De acordo com a Antra (Associação Nacional de Travestis e Transexuais), MS é o quarto estado que mais registrou candidaturas de pessoas trans nas Eleições 2020. O Estado teve 13 candidaturas oficializadas nas últimas eleições municipais.

Apesar disto, MS é visto como um estado atrasado por nossos entrevistados. “Sempre fui cidadã do estado de Mato Groso do Sul, como todos sabem é um estado super conservador, machista, sexista e transfóbico”, define Jhenifer.

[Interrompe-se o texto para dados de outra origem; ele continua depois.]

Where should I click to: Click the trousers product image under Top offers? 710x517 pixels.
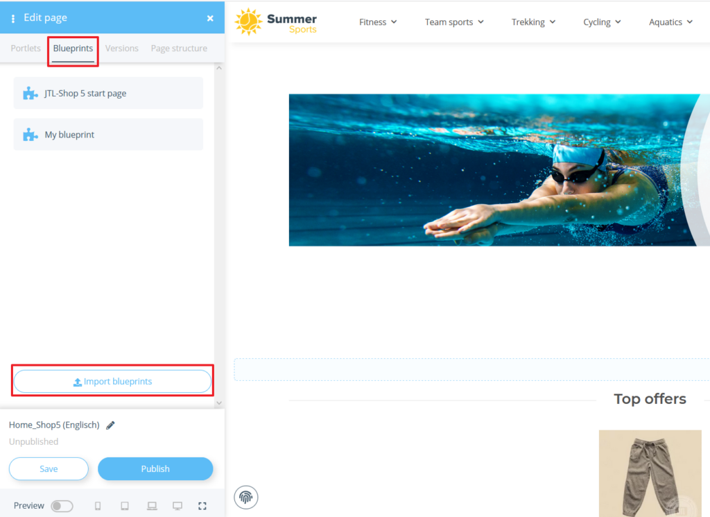[x=650, y=474]
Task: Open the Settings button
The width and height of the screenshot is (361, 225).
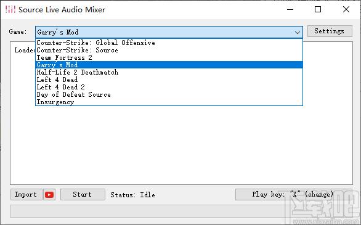Action: pyautogui.click(x=330, y=31)
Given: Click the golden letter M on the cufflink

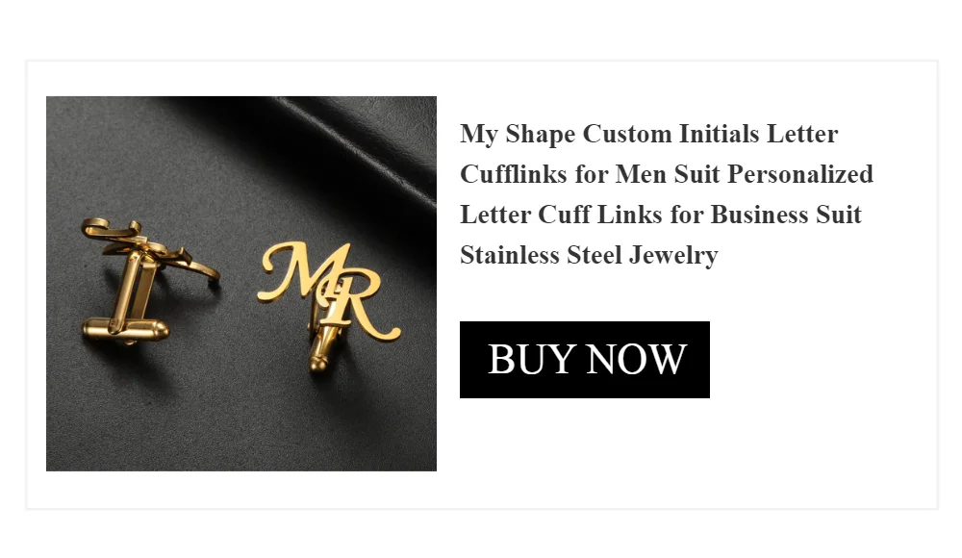Looking at the screenshot, I should [302, 270].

Além disto, a professora destaca que os corpos trans femininos são vistos como “objetos para satisfação sexual”. Assim, “nos depreciam e zombam no meio social, o que é uma hipocrisia, pois o Brasil é o país que mais mata travestis e transexuais e o pais que mais acessa pornografia trans”.

A situação de João é um pouco melhor, pois apesar de estarmos em um país conhecido pela transfobia, existe ainda o machismo. Por ser homem, o psicólogo disse que nunca sofreu violência física ou verbal. “Aqui eu brinco que a gente está no país no boi, é complicado. Parece que quando a gente viaja, a aceitação e o respeito é maior. Aqui eu já passei por transfobia estrutural, nada com violência”.

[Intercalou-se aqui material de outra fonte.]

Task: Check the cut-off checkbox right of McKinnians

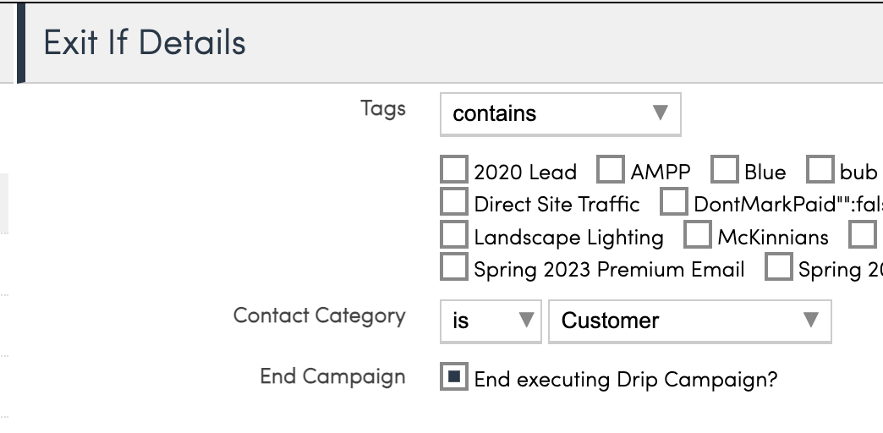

Mas afinal, como surgiu o dia da visibilidade trans? Em 29 de janeiro de 2004, travestis, mulheres e homens transexuais foram até Brasília para lançar a campanha “Travesti e Respeito”. O movimento visava promover a cidadania e respeito entre as pessoas deste grupo e a sociedade.

Além disto, mostrava para o Congresso Nacional que pautas e ações relacionadas aos transexuais deveriam ter mais relevância. Desde então a data é lembrada pela comunidade LGBT+, como forma de mostrar para a sociedade a existência dessas pessoas.